The operations of Capital Properties, Inc. and its wholly-owned subsidiary, Tri-State Displays, Inc. (collectively “the Company”) consist of the long-term leasing of certain of its real estate interests in the Capital Center area in downtown Providence, Rhode Island (upon the commencement of which the tenants have been required to construct buildings thereon, with the exception of the parking garage and Parcel 20) and the leasing of locations along interstate and primary highways in Rhode Island and Massachusetts to Lamar Outdoor Advertising, LLC (“Lamar”) which has constructed outdoor advertising boards thereon. The Company anticipates that the future development of its remaining properties in the Capital Center area will consist primarily of long-term ground leases. Pending this development, the Company leases these undeveloped parcels (other than Parcel 6C) for public parking to Metropark, Ltd.
2. |
Summary of significant accounting policies: |
Principles of consolidation:
The accompanying consolidated financial statements include the accounts and transactions of the Company and its wholly-owned subsidiary. All significant intercompany accounts and transactions have been eliminated in consolidation.

Listed records:
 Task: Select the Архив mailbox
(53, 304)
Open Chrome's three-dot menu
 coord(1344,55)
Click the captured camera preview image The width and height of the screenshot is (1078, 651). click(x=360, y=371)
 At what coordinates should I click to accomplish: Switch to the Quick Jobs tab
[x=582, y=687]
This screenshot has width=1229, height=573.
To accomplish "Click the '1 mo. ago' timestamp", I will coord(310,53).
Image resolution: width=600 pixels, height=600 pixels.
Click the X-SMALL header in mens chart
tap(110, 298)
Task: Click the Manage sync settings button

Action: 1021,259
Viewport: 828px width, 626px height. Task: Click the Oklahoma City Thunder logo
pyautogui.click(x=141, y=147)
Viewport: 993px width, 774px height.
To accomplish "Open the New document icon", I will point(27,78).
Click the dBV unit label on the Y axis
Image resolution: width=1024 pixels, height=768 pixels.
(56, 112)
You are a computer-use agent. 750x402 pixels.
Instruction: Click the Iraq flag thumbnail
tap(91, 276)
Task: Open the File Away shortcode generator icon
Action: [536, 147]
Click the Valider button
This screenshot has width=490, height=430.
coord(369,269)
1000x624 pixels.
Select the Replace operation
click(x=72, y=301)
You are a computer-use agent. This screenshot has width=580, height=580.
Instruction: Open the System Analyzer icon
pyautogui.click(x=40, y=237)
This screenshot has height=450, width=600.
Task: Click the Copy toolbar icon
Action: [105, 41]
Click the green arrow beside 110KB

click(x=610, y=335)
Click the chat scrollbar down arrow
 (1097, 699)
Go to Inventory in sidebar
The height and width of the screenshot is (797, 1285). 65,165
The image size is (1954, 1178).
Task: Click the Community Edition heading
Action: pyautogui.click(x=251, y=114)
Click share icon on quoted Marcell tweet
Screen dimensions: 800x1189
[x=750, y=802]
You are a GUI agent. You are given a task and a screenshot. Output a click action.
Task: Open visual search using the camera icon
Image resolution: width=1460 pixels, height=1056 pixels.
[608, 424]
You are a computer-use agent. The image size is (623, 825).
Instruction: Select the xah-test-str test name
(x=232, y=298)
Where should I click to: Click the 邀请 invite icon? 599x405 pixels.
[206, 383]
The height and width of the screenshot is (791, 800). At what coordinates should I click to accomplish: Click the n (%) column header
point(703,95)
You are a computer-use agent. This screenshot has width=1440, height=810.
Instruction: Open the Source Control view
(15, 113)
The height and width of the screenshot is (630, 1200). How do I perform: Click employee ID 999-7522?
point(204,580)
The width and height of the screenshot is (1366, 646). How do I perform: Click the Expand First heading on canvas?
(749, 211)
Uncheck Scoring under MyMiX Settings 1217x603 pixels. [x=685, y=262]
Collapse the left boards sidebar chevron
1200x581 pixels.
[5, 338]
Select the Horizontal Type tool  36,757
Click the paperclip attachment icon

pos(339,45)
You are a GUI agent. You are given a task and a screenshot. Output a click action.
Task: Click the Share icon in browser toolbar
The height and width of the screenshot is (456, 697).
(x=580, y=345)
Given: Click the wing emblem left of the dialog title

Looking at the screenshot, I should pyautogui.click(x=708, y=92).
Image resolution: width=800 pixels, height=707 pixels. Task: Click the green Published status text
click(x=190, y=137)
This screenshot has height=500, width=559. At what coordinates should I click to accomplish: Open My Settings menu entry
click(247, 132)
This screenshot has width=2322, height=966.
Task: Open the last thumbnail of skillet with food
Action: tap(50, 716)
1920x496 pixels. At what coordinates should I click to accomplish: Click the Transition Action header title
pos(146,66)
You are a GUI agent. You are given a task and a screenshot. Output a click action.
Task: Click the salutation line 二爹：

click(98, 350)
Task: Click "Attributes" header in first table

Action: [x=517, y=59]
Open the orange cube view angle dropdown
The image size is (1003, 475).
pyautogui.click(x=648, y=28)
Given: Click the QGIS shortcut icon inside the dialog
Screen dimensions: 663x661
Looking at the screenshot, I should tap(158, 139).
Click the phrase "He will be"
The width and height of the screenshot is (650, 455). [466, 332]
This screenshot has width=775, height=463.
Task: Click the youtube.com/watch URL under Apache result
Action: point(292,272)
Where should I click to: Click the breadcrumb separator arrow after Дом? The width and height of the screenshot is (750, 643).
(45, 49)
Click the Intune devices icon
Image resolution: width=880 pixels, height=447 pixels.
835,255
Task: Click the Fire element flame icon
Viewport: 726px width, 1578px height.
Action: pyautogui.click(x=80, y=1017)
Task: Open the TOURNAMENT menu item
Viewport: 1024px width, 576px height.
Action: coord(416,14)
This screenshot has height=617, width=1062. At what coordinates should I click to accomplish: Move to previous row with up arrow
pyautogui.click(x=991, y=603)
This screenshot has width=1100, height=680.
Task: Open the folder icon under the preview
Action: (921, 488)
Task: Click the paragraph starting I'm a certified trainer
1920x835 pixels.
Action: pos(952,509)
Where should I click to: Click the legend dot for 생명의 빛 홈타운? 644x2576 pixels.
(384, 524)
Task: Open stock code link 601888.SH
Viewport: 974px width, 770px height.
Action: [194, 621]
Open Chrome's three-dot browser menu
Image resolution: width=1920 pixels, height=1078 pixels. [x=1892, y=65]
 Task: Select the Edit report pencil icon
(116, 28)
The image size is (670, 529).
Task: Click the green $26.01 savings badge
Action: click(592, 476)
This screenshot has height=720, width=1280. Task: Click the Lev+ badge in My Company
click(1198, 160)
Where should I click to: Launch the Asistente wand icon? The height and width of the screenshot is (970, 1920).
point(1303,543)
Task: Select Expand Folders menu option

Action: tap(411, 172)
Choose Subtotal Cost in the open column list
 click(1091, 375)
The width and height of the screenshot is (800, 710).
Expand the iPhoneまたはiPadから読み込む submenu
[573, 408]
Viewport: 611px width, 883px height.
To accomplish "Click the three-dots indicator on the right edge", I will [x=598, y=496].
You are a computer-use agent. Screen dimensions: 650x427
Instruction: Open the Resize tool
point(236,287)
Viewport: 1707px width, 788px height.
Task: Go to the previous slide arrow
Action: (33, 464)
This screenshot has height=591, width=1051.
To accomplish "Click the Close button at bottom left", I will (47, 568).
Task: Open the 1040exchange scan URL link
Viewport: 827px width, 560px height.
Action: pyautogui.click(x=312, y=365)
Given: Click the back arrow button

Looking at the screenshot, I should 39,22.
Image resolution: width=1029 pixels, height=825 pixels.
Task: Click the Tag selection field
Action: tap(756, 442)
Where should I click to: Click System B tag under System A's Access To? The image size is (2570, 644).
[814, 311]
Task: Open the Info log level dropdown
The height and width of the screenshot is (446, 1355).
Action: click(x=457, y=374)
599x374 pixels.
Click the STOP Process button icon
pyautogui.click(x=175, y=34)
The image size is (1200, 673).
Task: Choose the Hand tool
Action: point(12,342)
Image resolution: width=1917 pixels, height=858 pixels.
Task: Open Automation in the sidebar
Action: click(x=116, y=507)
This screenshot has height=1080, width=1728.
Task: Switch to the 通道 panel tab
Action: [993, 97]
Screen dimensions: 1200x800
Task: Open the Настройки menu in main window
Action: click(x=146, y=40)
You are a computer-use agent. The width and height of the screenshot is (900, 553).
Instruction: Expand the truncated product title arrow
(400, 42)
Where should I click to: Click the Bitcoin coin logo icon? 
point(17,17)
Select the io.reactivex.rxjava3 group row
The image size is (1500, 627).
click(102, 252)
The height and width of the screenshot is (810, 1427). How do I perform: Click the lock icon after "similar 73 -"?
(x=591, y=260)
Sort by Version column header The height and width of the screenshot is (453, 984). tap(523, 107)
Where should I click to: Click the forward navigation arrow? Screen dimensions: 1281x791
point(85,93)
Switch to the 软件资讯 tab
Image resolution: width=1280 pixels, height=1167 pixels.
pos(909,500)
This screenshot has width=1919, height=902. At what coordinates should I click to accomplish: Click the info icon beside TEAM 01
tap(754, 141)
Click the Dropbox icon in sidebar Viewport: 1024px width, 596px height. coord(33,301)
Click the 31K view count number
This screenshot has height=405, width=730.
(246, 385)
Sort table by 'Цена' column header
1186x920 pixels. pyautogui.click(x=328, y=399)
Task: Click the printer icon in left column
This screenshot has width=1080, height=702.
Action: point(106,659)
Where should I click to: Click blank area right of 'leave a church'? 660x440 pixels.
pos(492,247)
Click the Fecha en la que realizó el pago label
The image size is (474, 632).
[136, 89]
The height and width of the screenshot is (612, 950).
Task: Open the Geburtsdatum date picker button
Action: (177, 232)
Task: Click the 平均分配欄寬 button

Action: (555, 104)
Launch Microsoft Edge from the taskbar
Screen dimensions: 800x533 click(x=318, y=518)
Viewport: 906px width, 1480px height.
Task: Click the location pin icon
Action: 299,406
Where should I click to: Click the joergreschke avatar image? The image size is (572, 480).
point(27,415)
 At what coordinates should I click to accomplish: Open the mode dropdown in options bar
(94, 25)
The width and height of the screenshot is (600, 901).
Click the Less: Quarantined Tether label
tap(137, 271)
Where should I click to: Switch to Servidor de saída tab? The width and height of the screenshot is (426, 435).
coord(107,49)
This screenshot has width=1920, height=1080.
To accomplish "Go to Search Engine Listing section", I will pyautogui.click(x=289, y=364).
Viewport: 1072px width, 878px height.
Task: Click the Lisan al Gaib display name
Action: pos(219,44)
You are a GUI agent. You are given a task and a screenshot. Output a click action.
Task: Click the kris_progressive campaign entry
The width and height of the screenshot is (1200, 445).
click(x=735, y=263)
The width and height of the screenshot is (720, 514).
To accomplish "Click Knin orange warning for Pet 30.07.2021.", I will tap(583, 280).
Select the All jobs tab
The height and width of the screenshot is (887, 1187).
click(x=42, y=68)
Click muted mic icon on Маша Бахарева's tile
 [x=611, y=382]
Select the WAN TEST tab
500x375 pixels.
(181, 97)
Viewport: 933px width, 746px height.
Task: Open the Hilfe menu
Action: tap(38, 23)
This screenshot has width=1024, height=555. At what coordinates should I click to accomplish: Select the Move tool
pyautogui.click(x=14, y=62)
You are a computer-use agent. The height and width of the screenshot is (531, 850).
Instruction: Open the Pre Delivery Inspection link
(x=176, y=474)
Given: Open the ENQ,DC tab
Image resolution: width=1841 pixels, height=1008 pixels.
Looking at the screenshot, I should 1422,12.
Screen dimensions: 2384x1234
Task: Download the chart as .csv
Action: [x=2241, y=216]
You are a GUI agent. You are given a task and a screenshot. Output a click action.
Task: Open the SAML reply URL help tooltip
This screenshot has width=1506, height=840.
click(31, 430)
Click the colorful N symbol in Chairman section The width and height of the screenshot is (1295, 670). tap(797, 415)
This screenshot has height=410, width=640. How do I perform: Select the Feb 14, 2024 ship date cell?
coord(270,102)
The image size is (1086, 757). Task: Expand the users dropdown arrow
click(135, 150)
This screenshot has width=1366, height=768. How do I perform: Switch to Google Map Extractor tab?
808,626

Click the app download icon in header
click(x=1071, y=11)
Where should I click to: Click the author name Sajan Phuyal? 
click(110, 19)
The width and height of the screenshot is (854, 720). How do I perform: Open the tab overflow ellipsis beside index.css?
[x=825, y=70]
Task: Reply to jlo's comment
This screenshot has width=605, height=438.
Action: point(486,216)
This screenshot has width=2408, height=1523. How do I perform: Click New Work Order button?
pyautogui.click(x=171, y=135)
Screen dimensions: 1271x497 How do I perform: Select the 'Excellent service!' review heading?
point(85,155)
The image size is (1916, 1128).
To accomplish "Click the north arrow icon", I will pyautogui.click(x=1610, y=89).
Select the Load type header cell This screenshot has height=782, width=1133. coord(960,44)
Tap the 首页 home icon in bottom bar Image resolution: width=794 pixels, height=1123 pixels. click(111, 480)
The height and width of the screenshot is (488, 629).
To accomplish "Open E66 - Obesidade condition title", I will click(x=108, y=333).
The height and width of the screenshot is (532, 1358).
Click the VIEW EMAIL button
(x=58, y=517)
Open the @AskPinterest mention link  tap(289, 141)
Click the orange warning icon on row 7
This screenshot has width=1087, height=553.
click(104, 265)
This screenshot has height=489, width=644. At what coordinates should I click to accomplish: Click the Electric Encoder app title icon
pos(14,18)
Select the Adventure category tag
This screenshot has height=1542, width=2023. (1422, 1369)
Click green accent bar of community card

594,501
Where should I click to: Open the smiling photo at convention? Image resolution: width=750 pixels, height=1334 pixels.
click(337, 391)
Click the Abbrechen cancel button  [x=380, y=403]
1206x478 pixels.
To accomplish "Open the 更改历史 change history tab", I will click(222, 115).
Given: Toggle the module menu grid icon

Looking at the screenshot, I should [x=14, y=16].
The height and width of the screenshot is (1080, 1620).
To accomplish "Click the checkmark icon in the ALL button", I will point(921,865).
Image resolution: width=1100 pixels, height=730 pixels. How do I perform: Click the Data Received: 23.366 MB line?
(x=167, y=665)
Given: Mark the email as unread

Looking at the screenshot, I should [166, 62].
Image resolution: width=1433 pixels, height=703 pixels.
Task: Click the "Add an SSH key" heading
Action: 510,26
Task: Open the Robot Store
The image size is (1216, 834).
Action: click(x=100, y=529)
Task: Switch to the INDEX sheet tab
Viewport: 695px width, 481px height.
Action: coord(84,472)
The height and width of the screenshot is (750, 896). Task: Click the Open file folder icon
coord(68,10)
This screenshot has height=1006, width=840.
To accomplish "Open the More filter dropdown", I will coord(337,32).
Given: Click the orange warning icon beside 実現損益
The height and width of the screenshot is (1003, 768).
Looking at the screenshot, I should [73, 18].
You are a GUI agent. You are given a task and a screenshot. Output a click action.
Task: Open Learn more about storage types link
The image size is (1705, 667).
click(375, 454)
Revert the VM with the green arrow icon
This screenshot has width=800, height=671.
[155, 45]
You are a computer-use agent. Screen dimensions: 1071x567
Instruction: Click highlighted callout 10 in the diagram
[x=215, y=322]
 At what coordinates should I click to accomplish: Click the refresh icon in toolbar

Exercise prompt:
Decide whether each statement below agrees with the Capital Properties passage above. For each, answer yes or no and quote the words from the passage that decide it.
(a) Lamar has built outdoor advertising boards on the highway locations it leases from the Company.
(b) The Company leases every one of its undeveloped Capital Center parcels to Metropark, Ltd. for public parking.
(c) The consolidated financial statements eliminate all significant intercompany accounts and transactions.

Reply to the exercise:
(a) Yes: "which has constructed outdoor advertising boards thereon"
(b) No: "the Company leases these undeveloped parcels (other than Parcel 6C) for public parking to Metropark, Ltd."
(c) Yes: "All significant intercompany accounts and transactions have been eliminated in consolidation."